Pricing for both restaurants and retail food increased in May, again according to Wells Fargo. This is something to watch since food prices are a key factor in overall profitability and more volatile than wages and overhead. Business owners are watching the balance between those factors, knowing it is critical to overall profitability of individual operations.

Critical Summer Months

Summer is the time most farmers and fishermen are harvesting their crops that were planted much earlier in the spring. Each year there are a number of factors which cause concern and affect the success of each crop. Weather is obviously the largest factor and that includes access to water. Smaller farmers appear okay as long as they have enough water for crops and the labor to manage the farms and the harvest. Larger operations are even more concerned about labor, water and the impact of tariffs on the overseas markets they’ve spent years developing.

Labor Availability Threatens Farmers

Labor accounts for “48 percent of the variable production costs for fresh fruits and 35 percent of variable costs for fresh vegetables” according to information from the Farm Bureau. That’s a pretty large percentage, and one that has a direct impact on the overall profitability year over year. This year, the availability of workers is more of a concern for farmers who rely on unauthorized immigrant workers for between 50 and 70 percent of their workforce. They do this because there are few Americans workers are willing to do the strenuous work.
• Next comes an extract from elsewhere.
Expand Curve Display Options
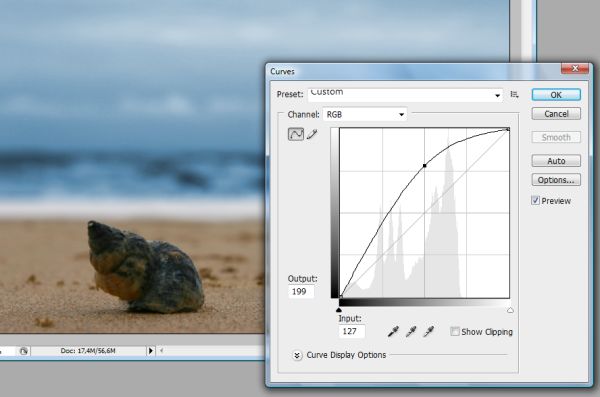600x397 pixels. click(297, 355)
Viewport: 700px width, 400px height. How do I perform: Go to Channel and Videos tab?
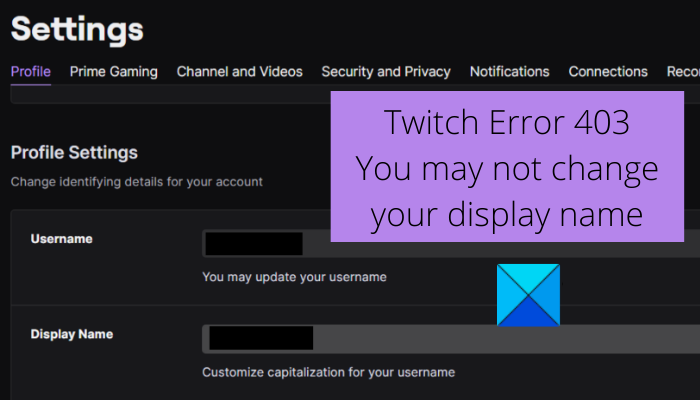239,72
As harvest times for critical fruits and vegetables approach, farmers are anxious about the labor force, hoping workers will return to their farms. In some cases, the same laborers have been working at farms for years, even generations. The Farm Bureau estimates the loss in revenue to farmers if workers are not available for harvest would be as high as $60 billion dollars. This will have a large impact on the prices paid at restaurants and retail outlets as well as the health of the farming industry.

Unlike tariffs, labor concerns apply to all farmers, large and small, because everyone uses labor. Not everyone exports their products.

Agriculture Victim of Trade Wars

Finally, the elephant in the room for farmers and companies that have built a market exporting their product to another country is tariffs. Soybean, salmon, pork, dairy, cherry farmers are all aware of the issue. Those who work away from these industries may wonder what the fuss is about. Let there be no mistake. As of April, China had weighed tariffs against 128 U.S. industries, 94 of which are agricultural. According to the Farm Bureau, 86 products (including fresh and dried fruit, tree nuts and wine) will be subject to an additional 15 percent tariff while pork is one product subject to an additional 25 percent tariff.

Not surprisingly, the impact will vary by state based on where the products are grown. A July 10 article in USA Today suggests, not surprisingly that farm and seafood-producing states are going to be hit hardest. These include Alaska where salmon exports to China account for nearly $1 billion. Alexa Tonkovich from the Alaska Seafood Marketing Institute explains “the seafood industry directly employs nearly 60,000 workers in Alaska each year and directly employs more workers than any other private sector industry.”

The largest impact is expected in the Midwest states because that’s where the majority of the affected industry big farms are located. Those affected by the production or distribution of soybeans and pork are expected to be see impacts on their overall gross domestic product.

Poultry and livestock processors, winemakers and vegetable growers are also vulnerable. All told, more than 1.7 million jobs are in industries affected by the tariff, according to Joseph Parilla, a fellow at the Metropolitan Policy Program at the Brookings Institution.

In conclusion, while the picture looks bright and clear when one looks at the overall economy, job and wage growth, there are some real points of concern regarding the impact of policy changes on the agriculture industry. The next few months will be crucial to the future of many companies as they harvest, process and prepare to distribute products throughout the U.S. and other countries.